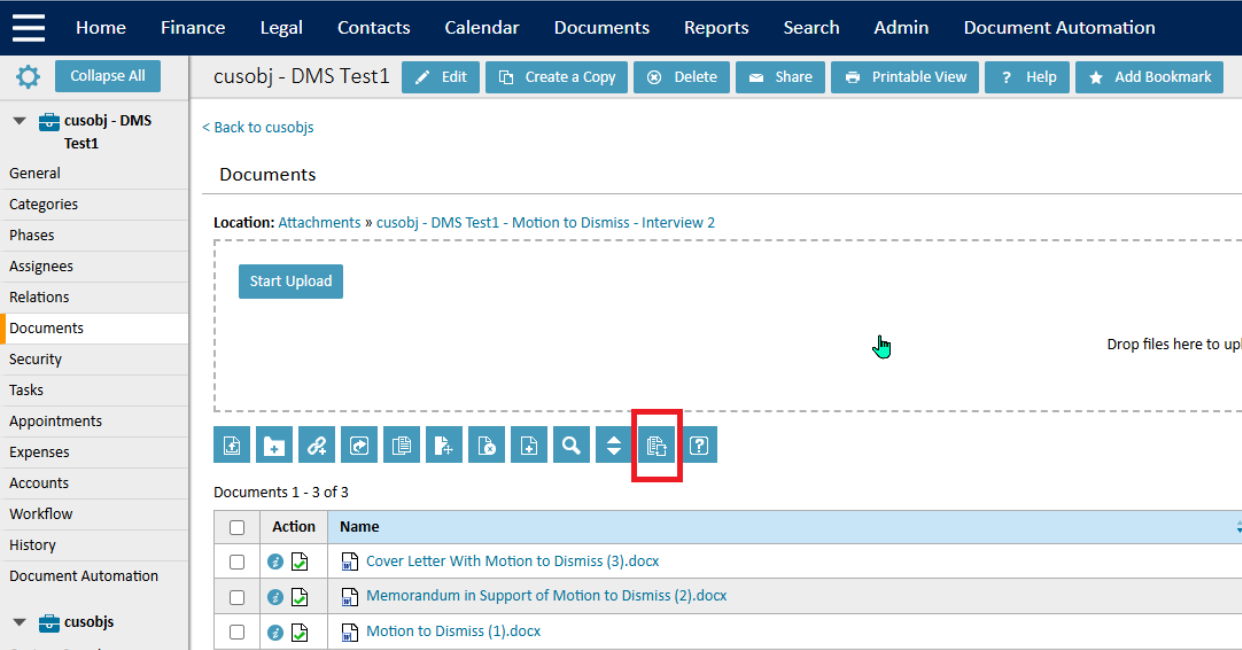Check the row for Memorandum in Support document
This screenshot has width=1242, height=650.
237,596
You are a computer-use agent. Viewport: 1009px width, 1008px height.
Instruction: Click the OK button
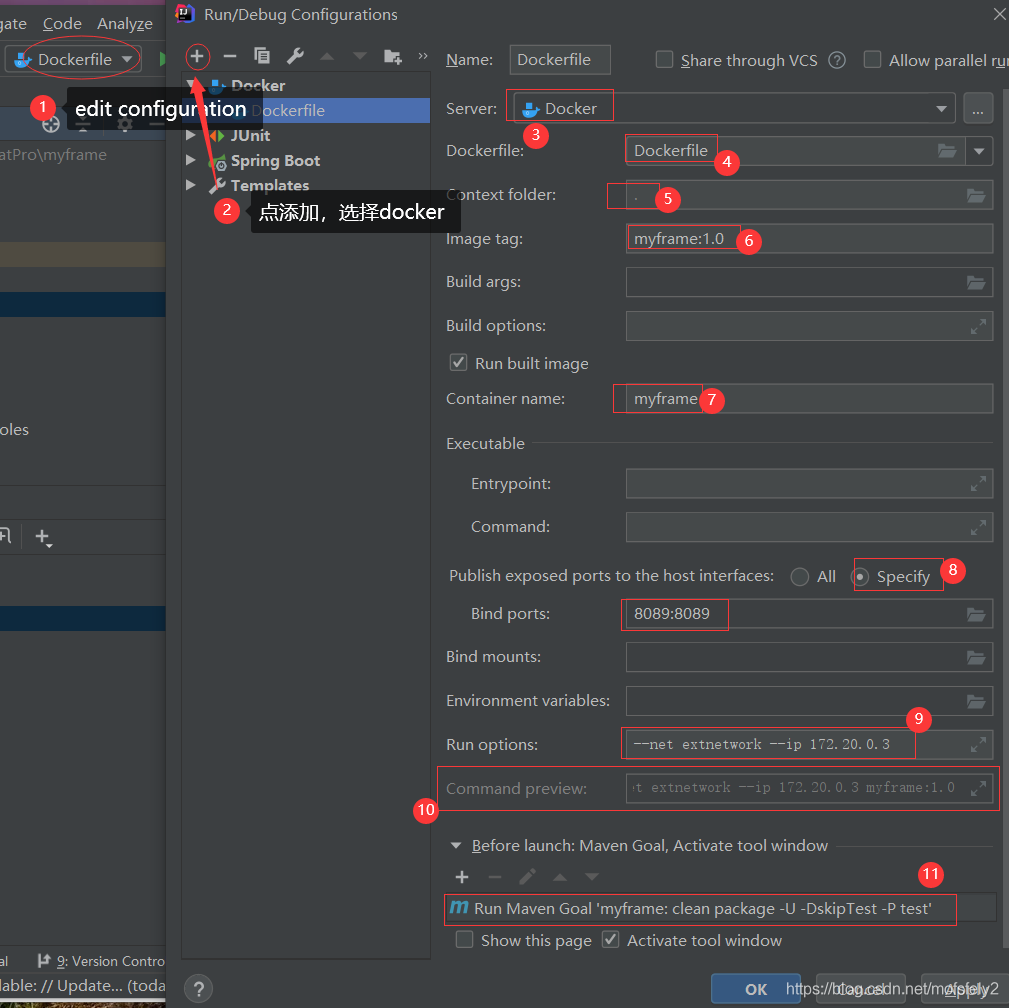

+ + +

* Aim of the task
Could you write out the listing again with "OK button" changed to "Submit button", keeping everything else the same and leaving out the pictures?

* Expected output
Check the row for Memorandum in Support document
This screenshot has width=1242, height=650.
237,596
You are a computer-use agent. Viewport: 1009px width, 1008px height.
Instruction: Click the Submit button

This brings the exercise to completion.